*Excerpt to read*
⁂

The inquiry was established in April last year at the height of the efforts to force the then Prime Minister from office.

Continuing to pursue it long after his resignation from the highest office in the land will look petty and vindictive to many.

And, despite the strength of its conclusions, the committee uncovered little in the way of new evidence.

It’s finding that he lied – and the 90-day suspension that came with it – was based on ‘the balance of probabilities’.

Putting the worst possible gloss on the evidence, MPs found it was ‘highly unlikely’ he could have really believed he was telling the truth when he offered reassurances to parliament about Partygate.

What is more, there have been questions from the start about whether the committee approached the issue with a genuinely open mind.

Miss Harman, for example, tweeted in April last year that Mr Johnson’s failure to challenge a police fine over a so-called ‘birthday party’ in No 10 meant he was ‘also admitting (he) misled the House of Commons’.

Mr Johnson said senior Tory Sir Bernard Jenkin had a ‘personal antipathy to me that was historic and well-known’. Yesterday Sir Bernard faced accusations of hypocrisy over reports that he attended a lockdown drinks party himself.

Boris’ supporters are angry that Rishi Sunak has refused to block the report

There is no doubt that Tory whips took their eye off the ball last year when they allowed the Commons motion establishing the inquiry to sail through without a vote – and when they permitted Miss Harman to take the chair.

Mr Johnson today said he initially viewed the inquiry as a ‘time-wasting procedural stunt by the Labour Party’.

Boris Johnson Partygate report – key points:

  • The Privileges Committee said that if he had not resigned last week Mr Johnson should have been suspended from the Commons for 90 days
  • The Privileges Committee said Boris Johnson committed a ‘serious contempt of the House’ through his Partygate denials. 
  • That section would have taken into account his attacks on the committee as a ‘kangaroo court’ in recent days
  • Only Keith Vaz, the Labour MP who was banned for six months over a drug-fuelled gathering with male prostitutes’, has been barred for longer
  • The Committee suggested Mr Johnson should be barred from having a parliamentary pass, which is normally available to former MPs.

His supporters are angry that Rishi Sunak has refused to block the report. No 10 confirmed today that MPs will get a free vote on its findings on Monday. Sources suggested that Mr Sunak may duck the vote entirely.

⁂

*Dataset records*
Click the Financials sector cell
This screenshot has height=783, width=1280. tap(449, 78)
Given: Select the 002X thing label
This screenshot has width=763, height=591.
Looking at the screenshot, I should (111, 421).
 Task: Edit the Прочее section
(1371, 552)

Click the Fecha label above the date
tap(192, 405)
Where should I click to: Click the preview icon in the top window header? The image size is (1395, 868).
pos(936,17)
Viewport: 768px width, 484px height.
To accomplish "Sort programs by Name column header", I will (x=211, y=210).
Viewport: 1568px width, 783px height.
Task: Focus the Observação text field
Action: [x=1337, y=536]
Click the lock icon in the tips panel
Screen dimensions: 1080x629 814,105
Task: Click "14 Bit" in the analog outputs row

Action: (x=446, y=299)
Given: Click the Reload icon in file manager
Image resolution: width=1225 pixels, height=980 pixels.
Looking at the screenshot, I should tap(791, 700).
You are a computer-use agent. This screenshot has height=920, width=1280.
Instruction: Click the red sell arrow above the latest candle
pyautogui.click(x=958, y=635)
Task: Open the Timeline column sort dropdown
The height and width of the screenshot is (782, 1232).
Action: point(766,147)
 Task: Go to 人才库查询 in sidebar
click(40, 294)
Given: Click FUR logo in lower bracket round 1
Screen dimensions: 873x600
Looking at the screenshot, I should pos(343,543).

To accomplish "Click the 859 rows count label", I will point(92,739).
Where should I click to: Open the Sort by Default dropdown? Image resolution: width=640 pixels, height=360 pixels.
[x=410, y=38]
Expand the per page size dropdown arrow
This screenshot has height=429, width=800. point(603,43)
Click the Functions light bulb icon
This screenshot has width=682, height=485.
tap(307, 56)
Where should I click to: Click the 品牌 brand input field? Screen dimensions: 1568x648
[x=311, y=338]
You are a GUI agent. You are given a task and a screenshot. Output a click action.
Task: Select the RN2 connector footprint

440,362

⁂

*Problem requirements*
List every person the excerpt about the Partygate report names.

*Output*
Boris Johnson, Miss Harman, Sir Bernard Jenkin, Rishi Sunak, Keith Vaz